» **EXERCISE REQUIREMENTS**
Each line in the records below, from the one that contains "The image size is (1465, 819)." to the one that contains "You are a computer-use agent. Screen", should be reproduced exactly, the first and last included.

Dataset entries
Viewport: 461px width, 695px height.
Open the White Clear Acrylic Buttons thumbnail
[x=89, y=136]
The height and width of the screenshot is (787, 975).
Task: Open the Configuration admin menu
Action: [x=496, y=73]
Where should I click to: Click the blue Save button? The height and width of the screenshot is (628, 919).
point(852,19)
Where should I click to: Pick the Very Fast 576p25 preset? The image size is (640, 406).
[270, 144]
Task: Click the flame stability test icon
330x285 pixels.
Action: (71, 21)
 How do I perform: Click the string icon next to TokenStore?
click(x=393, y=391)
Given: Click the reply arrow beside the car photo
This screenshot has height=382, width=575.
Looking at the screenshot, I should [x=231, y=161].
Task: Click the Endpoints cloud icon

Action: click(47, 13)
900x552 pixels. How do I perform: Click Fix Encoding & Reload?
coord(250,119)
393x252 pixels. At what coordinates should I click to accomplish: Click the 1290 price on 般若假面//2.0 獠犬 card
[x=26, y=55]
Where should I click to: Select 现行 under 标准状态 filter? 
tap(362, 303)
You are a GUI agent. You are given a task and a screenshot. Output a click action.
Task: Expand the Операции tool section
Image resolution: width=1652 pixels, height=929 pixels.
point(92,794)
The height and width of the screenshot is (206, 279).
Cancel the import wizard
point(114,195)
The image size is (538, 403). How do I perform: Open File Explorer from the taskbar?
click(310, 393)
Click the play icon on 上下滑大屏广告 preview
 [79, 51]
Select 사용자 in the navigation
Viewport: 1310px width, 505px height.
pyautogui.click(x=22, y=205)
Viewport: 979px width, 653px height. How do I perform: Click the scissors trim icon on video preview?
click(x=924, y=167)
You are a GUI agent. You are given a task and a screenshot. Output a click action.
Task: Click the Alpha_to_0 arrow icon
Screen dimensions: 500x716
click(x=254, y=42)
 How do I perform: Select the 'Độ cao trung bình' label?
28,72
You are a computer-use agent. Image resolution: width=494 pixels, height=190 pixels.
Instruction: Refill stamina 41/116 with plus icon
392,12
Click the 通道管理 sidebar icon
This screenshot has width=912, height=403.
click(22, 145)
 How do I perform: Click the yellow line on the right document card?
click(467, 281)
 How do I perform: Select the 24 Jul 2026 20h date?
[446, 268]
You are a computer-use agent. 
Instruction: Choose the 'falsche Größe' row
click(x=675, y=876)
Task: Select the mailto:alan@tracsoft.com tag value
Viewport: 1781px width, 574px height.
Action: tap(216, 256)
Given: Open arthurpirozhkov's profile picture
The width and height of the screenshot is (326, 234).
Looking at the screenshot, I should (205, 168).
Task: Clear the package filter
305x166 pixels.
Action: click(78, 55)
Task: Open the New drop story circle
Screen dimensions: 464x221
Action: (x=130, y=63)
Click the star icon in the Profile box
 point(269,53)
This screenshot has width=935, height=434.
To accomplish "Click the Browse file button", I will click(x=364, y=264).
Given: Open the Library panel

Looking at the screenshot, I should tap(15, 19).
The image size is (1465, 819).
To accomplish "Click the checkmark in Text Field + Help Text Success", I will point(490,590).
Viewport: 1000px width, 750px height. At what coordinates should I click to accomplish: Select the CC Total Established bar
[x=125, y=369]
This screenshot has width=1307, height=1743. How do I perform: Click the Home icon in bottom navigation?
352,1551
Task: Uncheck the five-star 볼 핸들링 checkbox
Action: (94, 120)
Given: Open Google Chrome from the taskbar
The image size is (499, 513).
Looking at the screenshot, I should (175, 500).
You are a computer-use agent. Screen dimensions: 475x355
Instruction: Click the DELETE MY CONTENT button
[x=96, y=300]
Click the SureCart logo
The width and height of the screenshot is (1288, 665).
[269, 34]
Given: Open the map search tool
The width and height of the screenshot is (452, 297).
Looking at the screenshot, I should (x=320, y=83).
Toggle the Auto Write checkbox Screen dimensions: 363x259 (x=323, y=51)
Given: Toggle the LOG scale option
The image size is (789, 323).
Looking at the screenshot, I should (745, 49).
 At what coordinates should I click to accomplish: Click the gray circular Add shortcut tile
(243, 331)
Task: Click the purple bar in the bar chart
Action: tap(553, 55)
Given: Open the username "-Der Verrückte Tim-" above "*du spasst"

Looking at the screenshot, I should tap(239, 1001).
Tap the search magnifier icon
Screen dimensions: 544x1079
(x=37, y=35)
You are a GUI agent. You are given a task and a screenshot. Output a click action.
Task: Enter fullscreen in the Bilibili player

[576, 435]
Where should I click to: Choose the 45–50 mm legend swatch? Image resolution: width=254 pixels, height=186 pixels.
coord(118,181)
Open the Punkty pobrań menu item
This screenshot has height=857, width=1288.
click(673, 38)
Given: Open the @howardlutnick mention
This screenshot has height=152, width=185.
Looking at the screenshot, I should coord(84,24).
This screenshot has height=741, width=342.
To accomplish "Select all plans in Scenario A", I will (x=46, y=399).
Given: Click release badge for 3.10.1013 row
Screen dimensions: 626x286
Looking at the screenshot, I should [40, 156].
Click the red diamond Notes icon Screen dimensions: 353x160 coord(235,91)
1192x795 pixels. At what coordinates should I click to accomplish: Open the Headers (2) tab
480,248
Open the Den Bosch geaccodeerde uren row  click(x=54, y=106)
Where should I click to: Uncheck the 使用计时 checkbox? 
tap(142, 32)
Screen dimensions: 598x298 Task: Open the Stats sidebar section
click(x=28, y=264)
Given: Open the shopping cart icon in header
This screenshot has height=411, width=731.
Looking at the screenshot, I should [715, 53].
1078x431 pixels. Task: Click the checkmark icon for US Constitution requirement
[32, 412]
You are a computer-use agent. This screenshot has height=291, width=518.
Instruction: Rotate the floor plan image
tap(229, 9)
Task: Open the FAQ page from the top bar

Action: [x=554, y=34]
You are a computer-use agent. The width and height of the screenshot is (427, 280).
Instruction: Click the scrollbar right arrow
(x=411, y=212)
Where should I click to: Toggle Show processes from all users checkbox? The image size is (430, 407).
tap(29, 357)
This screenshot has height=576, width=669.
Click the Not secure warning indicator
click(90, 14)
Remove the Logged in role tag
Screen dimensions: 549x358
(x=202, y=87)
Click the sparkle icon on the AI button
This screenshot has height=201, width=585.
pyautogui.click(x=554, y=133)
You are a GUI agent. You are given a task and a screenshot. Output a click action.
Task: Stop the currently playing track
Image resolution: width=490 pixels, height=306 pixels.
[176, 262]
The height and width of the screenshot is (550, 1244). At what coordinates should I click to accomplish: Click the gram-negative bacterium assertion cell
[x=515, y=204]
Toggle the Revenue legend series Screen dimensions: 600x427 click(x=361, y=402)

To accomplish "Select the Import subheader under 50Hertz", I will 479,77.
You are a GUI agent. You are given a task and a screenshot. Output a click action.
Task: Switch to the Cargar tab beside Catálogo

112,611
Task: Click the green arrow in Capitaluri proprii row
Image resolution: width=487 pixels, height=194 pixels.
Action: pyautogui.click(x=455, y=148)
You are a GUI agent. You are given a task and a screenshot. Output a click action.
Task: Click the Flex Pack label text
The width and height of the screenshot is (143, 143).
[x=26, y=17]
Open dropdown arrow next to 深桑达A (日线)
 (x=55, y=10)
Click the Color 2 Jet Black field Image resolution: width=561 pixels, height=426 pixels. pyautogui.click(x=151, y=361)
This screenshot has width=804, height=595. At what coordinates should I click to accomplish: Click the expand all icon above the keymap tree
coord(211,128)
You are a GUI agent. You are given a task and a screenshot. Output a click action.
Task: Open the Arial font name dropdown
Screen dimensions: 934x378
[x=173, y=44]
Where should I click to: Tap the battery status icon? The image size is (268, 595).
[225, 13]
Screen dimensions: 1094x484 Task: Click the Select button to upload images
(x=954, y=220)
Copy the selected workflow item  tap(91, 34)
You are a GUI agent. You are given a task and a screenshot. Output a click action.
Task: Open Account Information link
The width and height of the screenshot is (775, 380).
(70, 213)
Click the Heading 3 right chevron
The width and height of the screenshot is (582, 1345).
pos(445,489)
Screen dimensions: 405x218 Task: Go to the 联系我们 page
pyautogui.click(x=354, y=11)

» **TASK RESULT**
The image size is (1465, 819).
To accomplish "Click the checkmark in Text Field + Help Text Success", I will point(490,590).
Viewport: 1000px width, 750px height. At what coordinates should I click to accomplish: Select the CC Total Established bar
[x=125, y=369]
This screenshot has width=1307, height=1743. How do I perform: Click the Home icon in bottom navigation?
352,1551
Task: Uncheck the five-star 볼 핸들링 checkbox
Action: (94, 120)
Given: Open Google Chrome from the taskbar
The image size is (499, 513).
Looking at the screenshot, I should (175, 500).
You are a computer-use agent. Screen dimensions: 475x355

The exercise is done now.